From: David M. Warme
Subject: Re: GNU bison suggestion: some include directive.
Date: Wed, 9 Aug 2023 17:35:00 -0400
User-agent: Mozilla/5.0 (X11; Linux x86_64; rv:102.0) Gecko/20100101 Thunderbird/102.5.0

The best use-case for %include in Bison does not involve splitting a
single grammar up into multiple translation units.  The best use-case
is for developing a suite of common "grammatical sub-phrases", each
of which can then be referenced from multiple bison grammars.

A Bison source file has 5 sections, which I will name as follows:

        C_Declarations
        Union_Items
        Grammar_Declarations
        Grammar_Rules
        Additional_Code

This complicates any %include facility, as one would want each such
"grammar header" file to be able to contain all 5 sections (if necessary).

I accomplished this on a large project by using M4 macros to create a
pre-processor that reads a ".g" file (and perhaps additional ".gh" header
files) to produce a single ".y" file read by Bison.  The 5 section names
above are M4 macros that simply change the buffer into which M4 "diverts"
all subsequent text.  Upon detection of EOF, these macros assemble each of
the 5 diversion buffers into a single Bison source file with the 5 sections
properly delimited and in the correct order.  There is also an
Include_Grammar(foo.gh) macro that performs the inclusion (and also
implements an automatic "include guard" functionality).  Note that this
macro must also save and restore the current diversion.

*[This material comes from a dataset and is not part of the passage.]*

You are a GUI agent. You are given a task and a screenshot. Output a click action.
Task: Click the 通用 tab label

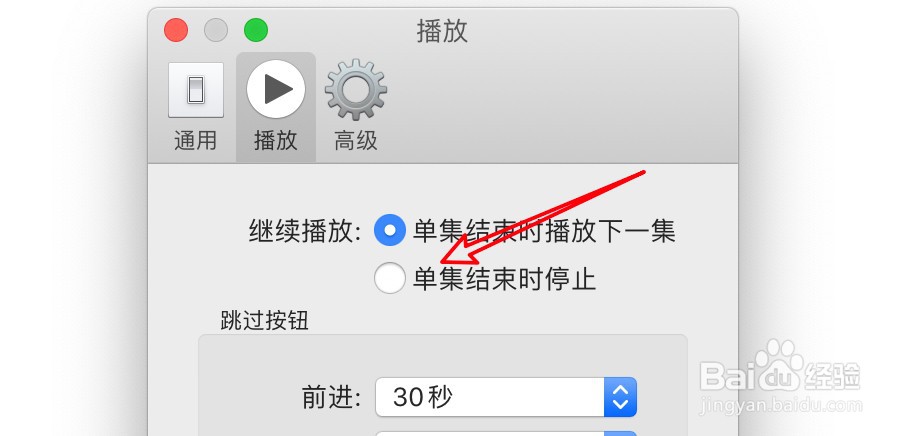tap(195, 141)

This pre-processor also has a mode for automatically generating "make
dependencies".  (This functionality depends upon a "--makedep" feature that
was contributed to M4 (and accepted) many years ago, but which the M4
maintainers have failed to include in any subsequent release.)

If Bison were to natively implement %include, it should probably allow
each included file to have the "standard Bison syntax" delineating these
5 sections, and do the "interleaving" of these sections internally.

For Bison, a simple "textual" %include facility is essentially useless.

David

On 8/9/23 15:37, Frank Heckenbach wrote:
Basile Starynkevitch wrote:

In some cases, a GNU bison input grammar might be a too big file, and it
would be convenient to have some include directive (à la GNU cpp) in it.


Spliting a large grammar file into several pieces is convenient, for
software engineering reasons (exactly for the same reason, C and C++
have #include....)
C and C++ can split a program into translation units, i.e. different
source files, that are compiled separately. This necessitates
headers to hold shared declarations. Same for libraries.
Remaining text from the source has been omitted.